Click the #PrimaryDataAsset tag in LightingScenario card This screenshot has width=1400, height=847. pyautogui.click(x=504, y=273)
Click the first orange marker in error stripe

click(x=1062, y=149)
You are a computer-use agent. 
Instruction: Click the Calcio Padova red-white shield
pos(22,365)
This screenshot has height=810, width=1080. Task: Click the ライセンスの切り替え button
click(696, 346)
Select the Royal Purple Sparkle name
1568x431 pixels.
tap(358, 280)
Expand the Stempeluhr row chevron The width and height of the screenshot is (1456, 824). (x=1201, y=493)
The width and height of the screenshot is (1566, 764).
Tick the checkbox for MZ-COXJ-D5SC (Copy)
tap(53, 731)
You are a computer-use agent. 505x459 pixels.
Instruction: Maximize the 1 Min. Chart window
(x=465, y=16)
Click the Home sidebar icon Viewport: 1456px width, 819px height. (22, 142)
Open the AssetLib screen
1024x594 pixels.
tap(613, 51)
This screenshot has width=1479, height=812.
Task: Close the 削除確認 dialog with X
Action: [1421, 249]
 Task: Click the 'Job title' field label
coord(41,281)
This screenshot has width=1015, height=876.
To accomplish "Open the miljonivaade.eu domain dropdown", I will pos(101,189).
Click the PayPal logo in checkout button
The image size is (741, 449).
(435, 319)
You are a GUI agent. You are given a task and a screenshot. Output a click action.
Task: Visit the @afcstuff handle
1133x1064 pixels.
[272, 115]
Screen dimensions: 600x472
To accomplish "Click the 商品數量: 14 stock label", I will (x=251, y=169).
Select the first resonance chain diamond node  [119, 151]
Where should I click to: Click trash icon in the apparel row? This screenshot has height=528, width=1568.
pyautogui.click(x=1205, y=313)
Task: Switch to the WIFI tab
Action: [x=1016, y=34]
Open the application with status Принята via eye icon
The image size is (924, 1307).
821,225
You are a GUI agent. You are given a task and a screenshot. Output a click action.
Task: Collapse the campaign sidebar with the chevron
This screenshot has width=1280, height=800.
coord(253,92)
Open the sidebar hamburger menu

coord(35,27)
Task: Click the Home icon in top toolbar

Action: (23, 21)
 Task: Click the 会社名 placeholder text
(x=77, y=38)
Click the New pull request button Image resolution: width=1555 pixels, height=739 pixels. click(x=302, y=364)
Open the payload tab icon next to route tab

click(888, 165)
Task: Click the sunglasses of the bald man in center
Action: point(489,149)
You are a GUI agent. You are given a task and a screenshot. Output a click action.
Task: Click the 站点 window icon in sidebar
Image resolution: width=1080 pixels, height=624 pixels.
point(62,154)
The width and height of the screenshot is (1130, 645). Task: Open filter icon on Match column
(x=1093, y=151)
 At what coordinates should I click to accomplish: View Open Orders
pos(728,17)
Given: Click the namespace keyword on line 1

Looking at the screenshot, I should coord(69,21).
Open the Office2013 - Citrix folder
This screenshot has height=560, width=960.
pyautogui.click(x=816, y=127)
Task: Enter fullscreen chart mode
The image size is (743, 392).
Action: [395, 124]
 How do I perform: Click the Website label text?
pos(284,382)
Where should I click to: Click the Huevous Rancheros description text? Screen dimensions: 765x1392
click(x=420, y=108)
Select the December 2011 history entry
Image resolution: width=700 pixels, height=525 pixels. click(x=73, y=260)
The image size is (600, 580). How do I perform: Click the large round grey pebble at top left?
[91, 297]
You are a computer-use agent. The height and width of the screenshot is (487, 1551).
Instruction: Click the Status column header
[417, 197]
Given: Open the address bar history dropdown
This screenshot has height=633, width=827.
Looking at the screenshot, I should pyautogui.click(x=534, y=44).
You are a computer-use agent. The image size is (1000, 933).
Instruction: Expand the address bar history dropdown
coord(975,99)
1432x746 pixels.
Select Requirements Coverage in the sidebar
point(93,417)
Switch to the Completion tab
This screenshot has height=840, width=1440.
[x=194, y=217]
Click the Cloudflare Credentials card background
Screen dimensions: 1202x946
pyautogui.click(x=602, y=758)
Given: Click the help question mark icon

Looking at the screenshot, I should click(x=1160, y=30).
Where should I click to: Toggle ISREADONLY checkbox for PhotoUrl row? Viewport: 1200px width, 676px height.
·····
- _INSTRUCTIONS FOR THE TASK_:
Copy out every line of the data that includes the word "chevron".

- _RESPONSE FOR THIS EXERCISE_:
Expand the Stempeluhr row chevron The width and height of the screenshot is (1456, 824). (x=1201, y=493)
Task: Collapse the campaign sidebar with the chevron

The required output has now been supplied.